Instruction → In the data below, change "camcorder" to "video camera" in the lines between the one holding "The height and" and the one holding "(x=473, y=262)", inclusive. Reproduce only those lines with everything else unchanged, and omit the pictures.

Supplied data →
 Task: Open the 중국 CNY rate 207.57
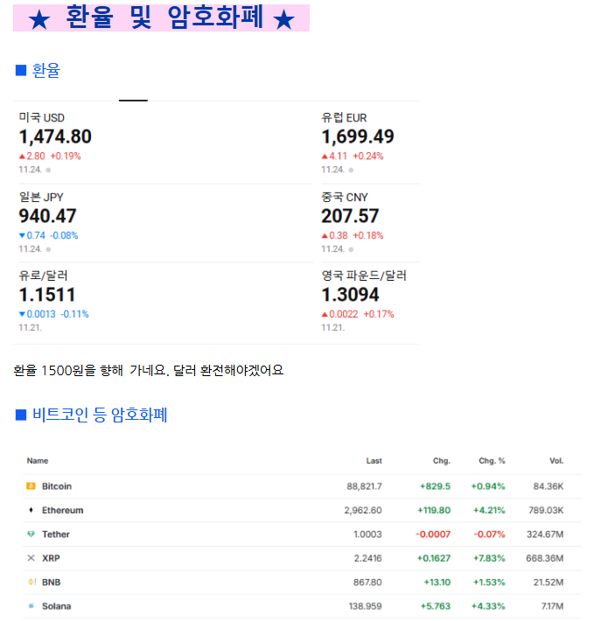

...

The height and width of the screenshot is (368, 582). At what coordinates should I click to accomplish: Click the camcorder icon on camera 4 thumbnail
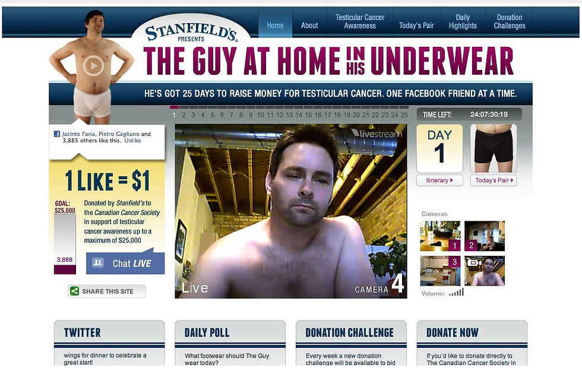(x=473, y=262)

---

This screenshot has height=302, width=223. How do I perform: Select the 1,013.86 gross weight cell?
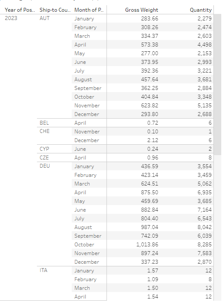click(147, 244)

In response →
The height and width of the screenshot is (368, 582). At what coordinates should I click to accomplish: Click the video camera icon on camera 4 thumbnail
(x=473, y=262)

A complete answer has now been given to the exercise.